Most providers do not design programs. They template them. They take a standard format that has worked in similar contexts and apply it to the current engagement with whatever adjustments are obvious. This works until the engagement has a characteristic that the template does not account for, and every engagement has at least one. The provider that designed the program will adapt. The provider that templated it will not know what they are missing until they are looking for it in real time.
"Designed means you started with the threat. Built means you built to it. Staffed means the people on the floor understand both."
What it means to build a security program.

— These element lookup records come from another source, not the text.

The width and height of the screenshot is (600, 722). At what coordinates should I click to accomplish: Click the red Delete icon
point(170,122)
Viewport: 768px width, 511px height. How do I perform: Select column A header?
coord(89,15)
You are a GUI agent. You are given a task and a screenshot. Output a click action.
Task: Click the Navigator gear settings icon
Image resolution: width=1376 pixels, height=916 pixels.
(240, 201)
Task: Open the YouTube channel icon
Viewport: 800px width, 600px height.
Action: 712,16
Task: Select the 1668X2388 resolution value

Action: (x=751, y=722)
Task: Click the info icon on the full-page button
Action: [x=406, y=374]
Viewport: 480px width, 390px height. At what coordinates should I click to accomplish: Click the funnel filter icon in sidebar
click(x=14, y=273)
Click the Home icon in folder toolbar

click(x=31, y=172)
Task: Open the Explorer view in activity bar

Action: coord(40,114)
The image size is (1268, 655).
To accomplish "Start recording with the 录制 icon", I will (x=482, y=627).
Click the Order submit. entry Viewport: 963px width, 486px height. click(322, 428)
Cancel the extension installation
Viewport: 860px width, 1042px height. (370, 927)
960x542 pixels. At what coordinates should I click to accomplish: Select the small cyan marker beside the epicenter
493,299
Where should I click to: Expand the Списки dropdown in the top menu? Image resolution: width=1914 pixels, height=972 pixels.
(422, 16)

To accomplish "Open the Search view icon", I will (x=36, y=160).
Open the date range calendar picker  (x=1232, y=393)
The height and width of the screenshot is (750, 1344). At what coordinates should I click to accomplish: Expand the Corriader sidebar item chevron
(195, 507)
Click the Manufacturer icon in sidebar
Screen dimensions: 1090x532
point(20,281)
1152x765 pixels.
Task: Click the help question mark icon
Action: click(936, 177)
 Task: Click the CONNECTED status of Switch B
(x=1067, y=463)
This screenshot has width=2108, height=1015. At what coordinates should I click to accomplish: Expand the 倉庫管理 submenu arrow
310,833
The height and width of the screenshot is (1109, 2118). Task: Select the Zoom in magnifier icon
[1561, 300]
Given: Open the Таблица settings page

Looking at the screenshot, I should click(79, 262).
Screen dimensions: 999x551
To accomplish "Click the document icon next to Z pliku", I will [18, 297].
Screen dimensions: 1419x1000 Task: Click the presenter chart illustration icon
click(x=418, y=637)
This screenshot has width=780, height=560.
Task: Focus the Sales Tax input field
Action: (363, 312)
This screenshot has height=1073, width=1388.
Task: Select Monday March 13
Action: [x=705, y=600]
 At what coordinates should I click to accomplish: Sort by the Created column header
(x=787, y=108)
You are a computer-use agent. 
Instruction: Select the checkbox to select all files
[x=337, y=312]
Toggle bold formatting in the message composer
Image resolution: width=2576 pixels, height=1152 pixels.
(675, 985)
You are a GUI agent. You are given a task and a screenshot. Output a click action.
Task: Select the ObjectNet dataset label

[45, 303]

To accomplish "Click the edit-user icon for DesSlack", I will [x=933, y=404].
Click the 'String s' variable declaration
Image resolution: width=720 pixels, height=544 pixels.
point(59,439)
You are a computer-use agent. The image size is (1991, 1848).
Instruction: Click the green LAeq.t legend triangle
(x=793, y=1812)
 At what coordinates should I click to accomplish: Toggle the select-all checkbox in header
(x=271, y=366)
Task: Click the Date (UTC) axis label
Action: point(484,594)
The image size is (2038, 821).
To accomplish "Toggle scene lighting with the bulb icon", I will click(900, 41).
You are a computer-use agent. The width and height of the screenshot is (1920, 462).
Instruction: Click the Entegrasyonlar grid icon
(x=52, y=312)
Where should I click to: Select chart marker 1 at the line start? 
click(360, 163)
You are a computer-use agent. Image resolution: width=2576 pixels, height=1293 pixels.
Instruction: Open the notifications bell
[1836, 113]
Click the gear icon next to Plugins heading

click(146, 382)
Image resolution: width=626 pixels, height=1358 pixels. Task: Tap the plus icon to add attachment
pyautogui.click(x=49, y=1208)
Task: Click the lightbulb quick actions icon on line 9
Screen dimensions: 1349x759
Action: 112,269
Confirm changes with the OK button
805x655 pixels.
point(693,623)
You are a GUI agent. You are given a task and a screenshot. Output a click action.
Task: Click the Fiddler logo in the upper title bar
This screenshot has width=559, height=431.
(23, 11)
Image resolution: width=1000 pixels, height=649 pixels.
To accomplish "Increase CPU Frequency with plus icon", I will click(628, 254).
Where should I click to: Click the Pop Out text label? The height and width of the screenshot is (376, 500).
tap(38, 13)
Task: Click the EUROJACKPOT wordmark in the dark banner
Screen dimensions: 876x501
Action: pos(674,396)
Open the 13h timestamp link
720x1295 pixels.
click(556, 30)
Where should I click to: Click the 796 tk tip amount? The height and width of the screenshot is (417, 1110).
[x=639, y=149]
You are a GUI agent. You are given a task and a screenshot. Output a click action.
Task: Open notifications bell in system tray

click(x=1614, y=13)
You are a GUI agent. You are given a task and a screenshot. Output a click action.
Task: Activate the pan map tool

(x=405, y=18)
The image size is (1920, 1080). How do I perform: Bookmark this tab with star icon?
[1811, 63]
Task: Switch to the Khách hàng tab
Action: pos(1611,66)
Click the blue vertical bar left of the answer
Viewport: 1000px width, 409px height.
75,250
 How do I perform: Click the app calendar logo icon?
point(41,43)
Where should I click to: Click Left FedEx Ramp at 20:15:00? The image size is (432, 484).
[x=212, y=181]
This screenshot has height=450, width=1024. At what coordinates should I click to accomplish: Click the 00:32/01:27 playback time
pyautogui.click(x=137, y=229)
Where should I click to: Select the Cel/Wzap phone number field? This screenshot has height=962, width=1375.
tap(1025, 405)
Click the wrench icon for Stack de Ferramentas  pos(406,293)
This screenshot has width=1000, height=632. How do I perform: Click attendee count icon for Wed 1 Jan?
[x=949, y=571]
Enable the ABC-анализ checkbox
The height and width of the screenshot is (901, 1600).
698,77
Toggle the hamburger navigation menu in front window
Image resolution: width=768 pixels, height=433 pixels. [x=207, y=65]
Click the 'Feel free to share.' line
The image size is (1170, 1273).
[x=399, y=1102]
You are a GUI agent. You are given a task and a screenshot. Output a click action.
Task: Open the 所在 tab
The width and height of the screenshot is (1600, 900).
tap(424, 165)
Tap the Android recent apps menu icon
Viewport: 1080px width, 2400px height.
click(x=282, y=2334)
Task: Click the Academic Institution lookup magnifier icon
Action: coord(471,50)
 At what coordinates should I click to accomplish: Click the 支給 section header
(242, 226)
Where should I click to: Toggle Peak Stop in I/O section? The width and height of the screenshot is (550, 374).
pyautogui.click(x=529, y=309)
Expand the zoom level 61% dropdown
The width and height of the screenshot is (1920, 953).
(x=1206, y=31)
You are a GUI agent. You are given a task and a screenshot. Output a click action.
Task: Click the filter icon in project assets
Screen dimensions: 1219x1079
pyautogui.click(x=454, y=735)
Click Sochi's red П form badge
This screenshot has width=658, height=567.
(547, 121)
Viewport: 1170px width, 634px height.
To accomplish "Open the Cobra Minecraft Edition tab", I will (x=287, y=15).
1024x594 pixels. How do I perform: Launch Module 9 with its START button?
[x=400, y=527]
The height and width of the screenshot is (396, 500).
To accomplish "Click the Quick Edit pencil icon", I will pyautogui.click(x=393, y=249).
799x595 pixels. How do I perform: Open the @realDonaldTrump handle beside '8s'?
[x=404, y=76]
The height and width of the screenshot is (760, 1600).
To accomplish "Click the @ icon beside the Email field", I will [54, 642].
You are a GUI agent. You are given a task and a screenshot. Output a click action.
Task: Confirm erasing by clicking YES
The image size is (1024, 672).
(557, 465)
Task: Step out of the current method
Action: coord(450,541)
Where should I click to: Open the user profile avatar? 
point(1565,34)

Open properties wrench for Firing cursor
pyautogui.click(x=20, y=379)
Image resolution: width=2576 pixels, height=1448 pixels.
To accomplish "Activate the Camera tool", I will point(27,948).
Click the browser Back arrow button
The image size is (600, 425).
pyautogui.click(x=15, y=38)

Building is the translation of the design into executable operational infrastructure. The operations order is built from the threat picture and the site walk. Routes are walked and timed. Hard rooms are identified, documented, and confirmed accessible. Coordination with venue operations, local law enforcement, and medical services is established before show day. The communications architecture is tested. The staffing brief is written with specificity: each position knows their primary responsibility, their contingency trigger, and their escalation protocol.
A built program is one that a new team member can be briefed into in under an hour and understand completely. Not because it is simple; the operational architecture of a properly built program is not simple, but because it is documented with precision. The operations order is not a summary. It is a governing document. It contains what needs to happen at each stage of the principal's movement, who is responsible for each decision point, and what happens when the primary plan fails at each stage.
Providers who skip the build phase often have strong design instincts and capable teams. What they produce is a strong improvisation. An improvised program can look identical to a built program in conditions where nothing goes wrong. The difference appears when something does go wrong and the team needs to execute under pressure from a shared document rather than individual judgment. Shared documents exist in built programs. Strong improvisation is still improvisation.
What it means to staff a security program.
Staffing is the final and most visible phase, and the one most commonly confused with the entirety of the work. Staffing is not headcount. It is not bodies at positions. It is the selection and placement of people who understand the design and have been briefed into the build, positioned where the operational architecture requires them to be, with the specific knowledge and authority their position requires.
A staffed program has people at positions who know why they are there. They know what they are watching for, what their trigger conditions are, and what they do when those conditions are met. They have been briefed on the threat picture at a level appropriate to their position. They know the hard rooms. They know the escalation chain. They have been told, specifically, what the non-obvious risks are for this engagement and why.
When a program is designed, built, and staffed, the team on the floor is not covering a position. They are executing a plan that was built to address the actual threat environment of the specific engagement they are working. The difference between that team and a team that was deployed without a built plan is not visible in normal conditions. In abnormal conditions, it is everything. Designed, built, and staffed is not a phrase. It is the minimum standard. Ask every provider you are considering whether they can account for all three.